About this exercise
A faithful transcript of all the lines below, with no pictures, is the goal here.

Saved data entries:
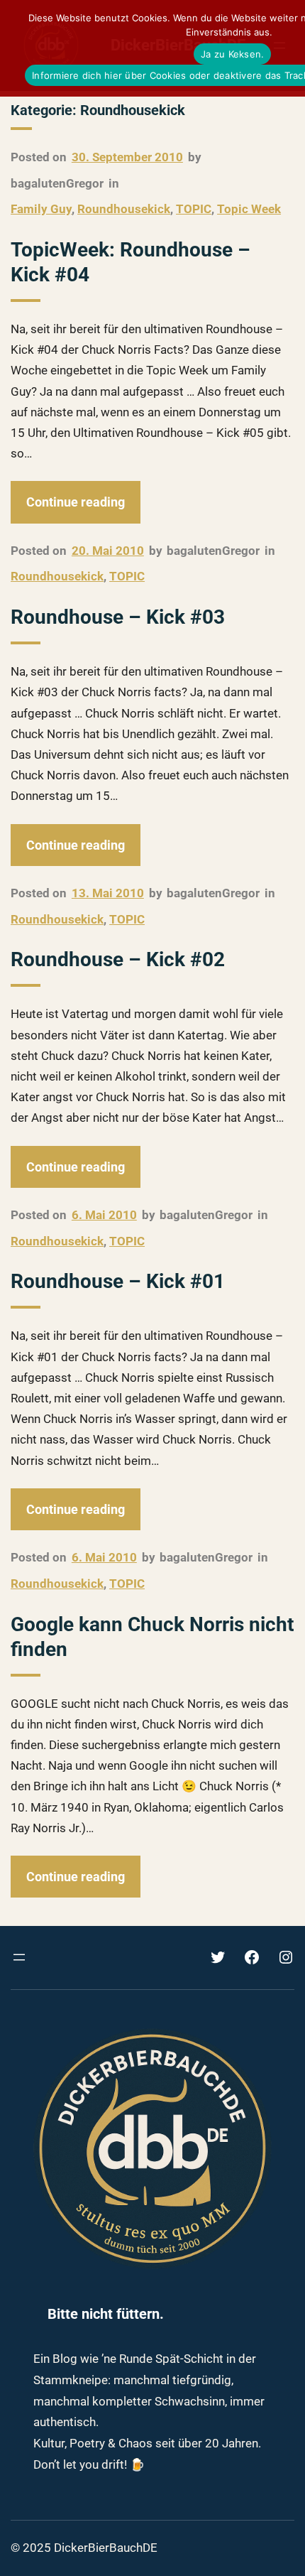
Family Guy (41, 209)
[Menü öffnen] (19, 1957)
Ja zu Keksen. (232, 54)
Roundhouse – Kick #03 (118, 617)
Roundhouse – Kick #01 (118, 1281)
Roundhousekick (123, 209)
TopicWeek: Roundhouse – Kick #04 (130, 262)
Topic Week (249, 209)
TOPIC (193, 209)
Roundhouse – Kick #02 (118, 959)
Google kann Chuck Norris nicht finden (152, 1637)
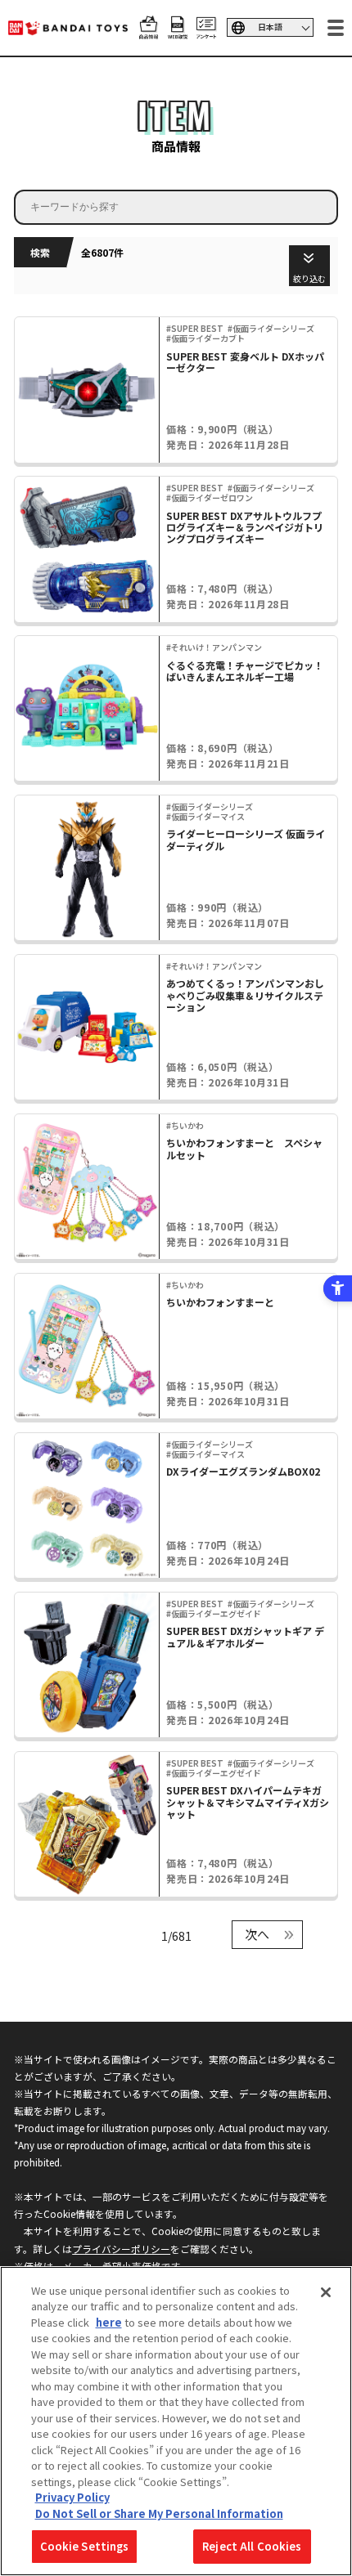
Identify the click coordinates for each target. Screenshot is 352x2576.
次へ (257, 1933)
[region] (176, 2421)
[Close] (326, 2292)
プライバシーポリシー (121, 2249)
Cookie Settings (84, 2546)
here (109, 2322)
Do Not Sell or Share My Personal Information (159, 2513)
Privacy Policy (72, 2497)
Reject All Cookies (251, 2546)
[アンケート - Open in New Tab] (207, 30)
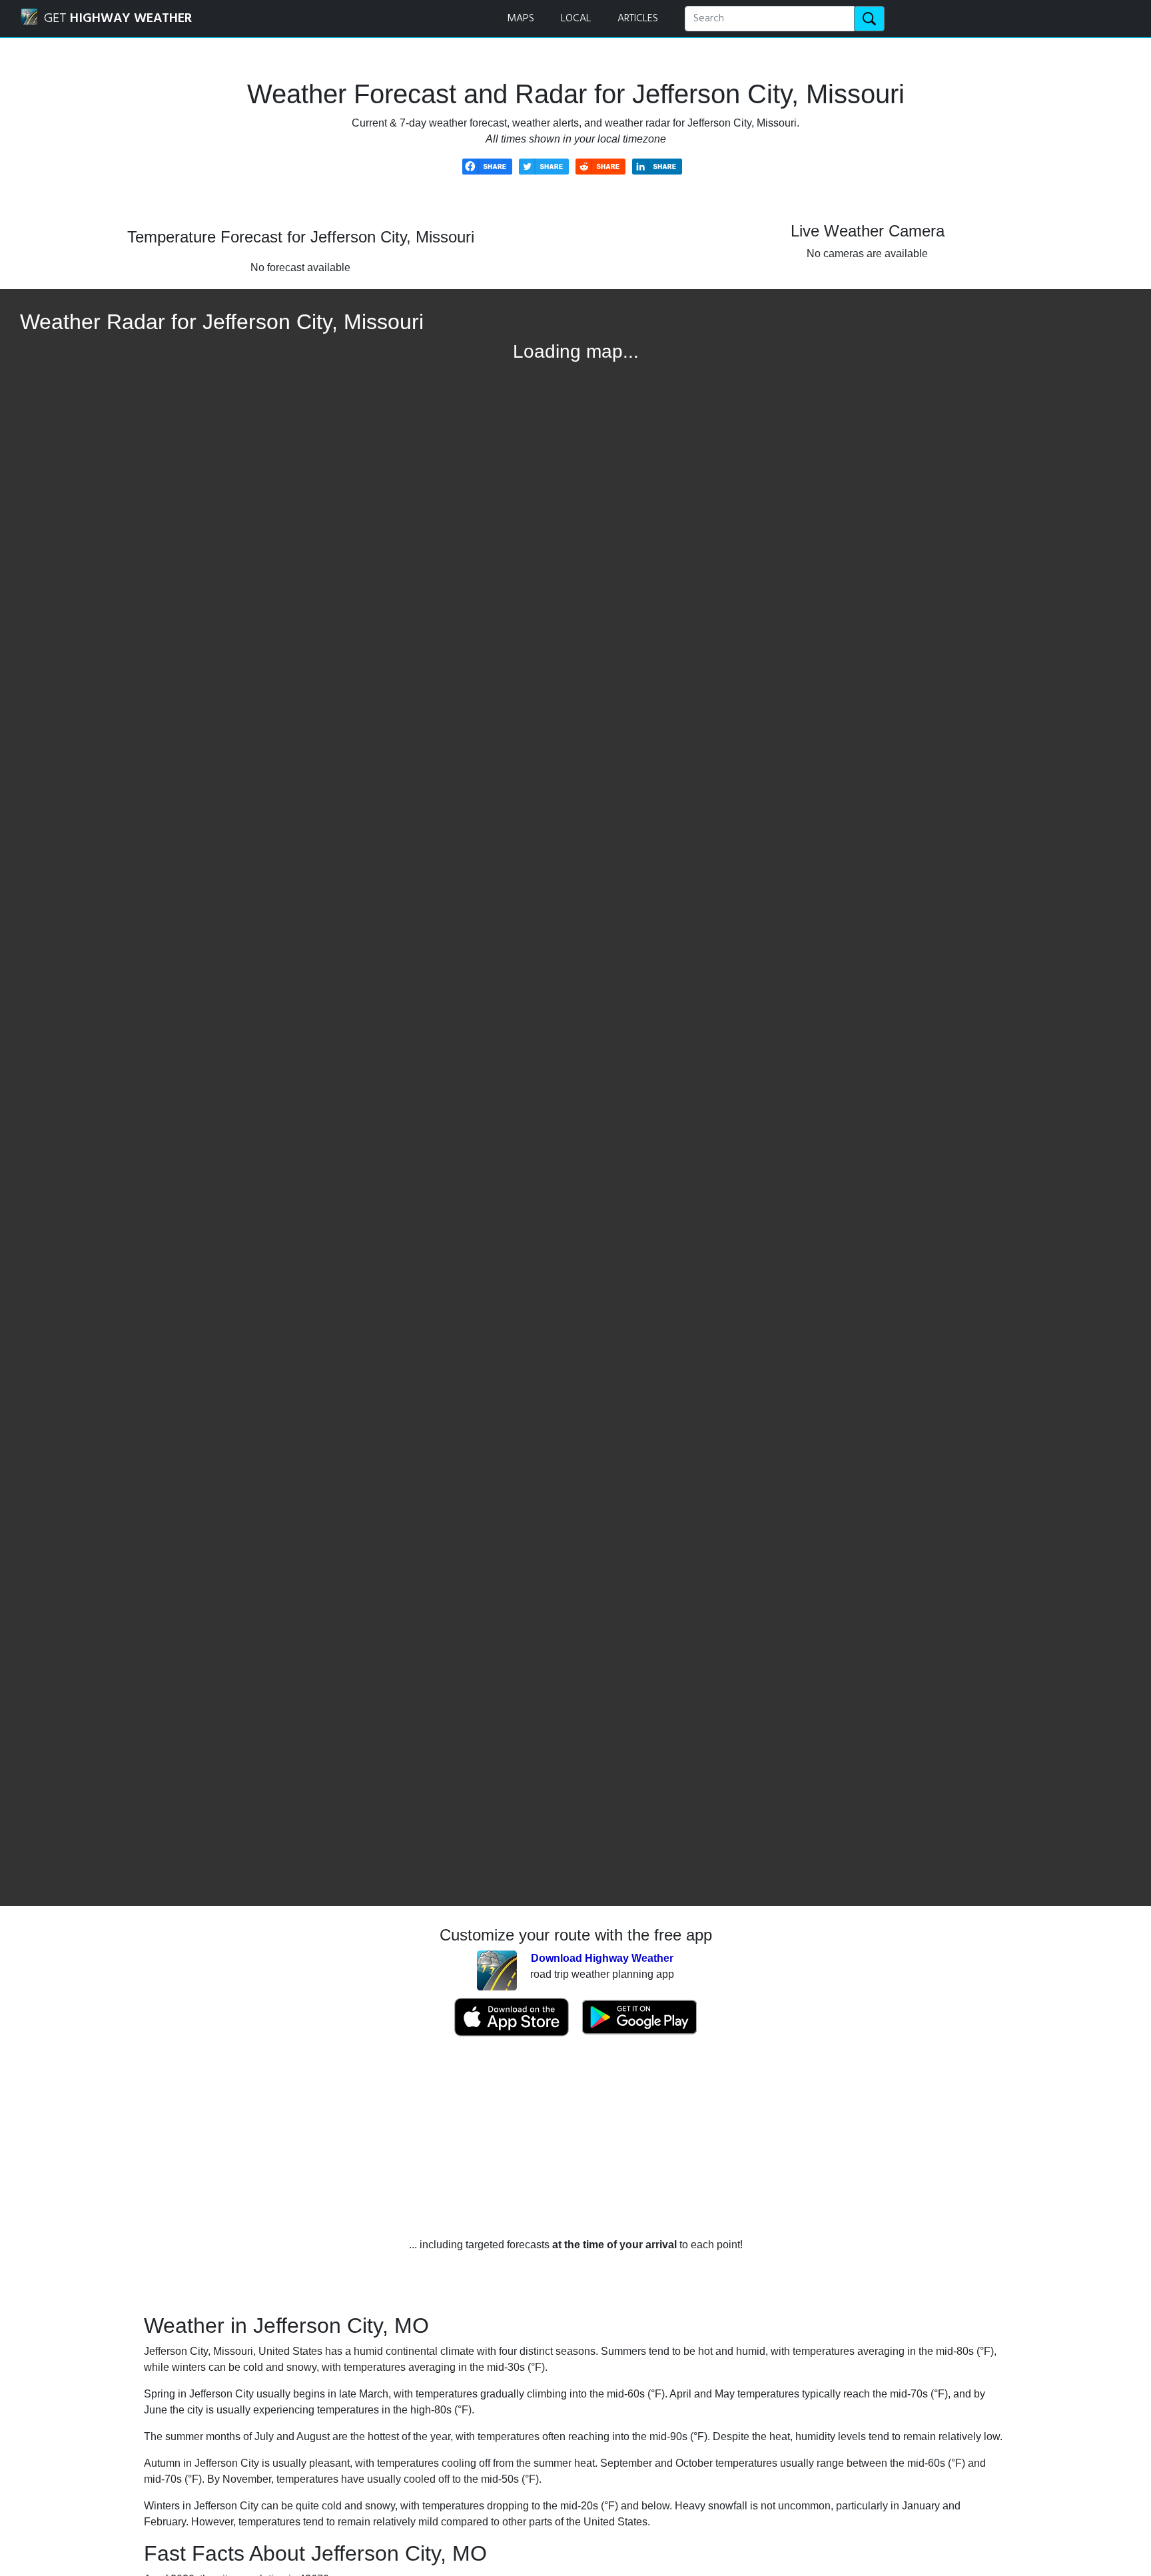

Answer
Family Guy (41, 209)
[Menü öffnen] (19, 1957)
Ja zu Keksen. (232, 54)
Roundhouse – Kick #03 (118, 617)
Roundhouse – Kick #01 (118, 1281)
Roundhousekick (123, 209)
TopicWeek: Roundhouse – Kick #04 (130, 262)
Topic Week (249, 209)
TOPIC (193, 209)
Roundhouse – Kick #02 (118, 959)
Google kann Chuck Norris nicht finden (152, 1637)
Identify the click coordinates for each target. Screenshot is 352x2576.
次へ (257, 1933)
[region] (176, 2421)
[Close] (326, 2292)
プライバシーポリシー (121, 2249)
Cookie Settings (84, 2546)
here (109, 2322)
Do Not Sell or Share My Personal Information (159, 2513)
Privacy Policy (72, 2497)
Reject All Cookies (251, 2546)
[アンケート - Open in New Tab] (207, 30)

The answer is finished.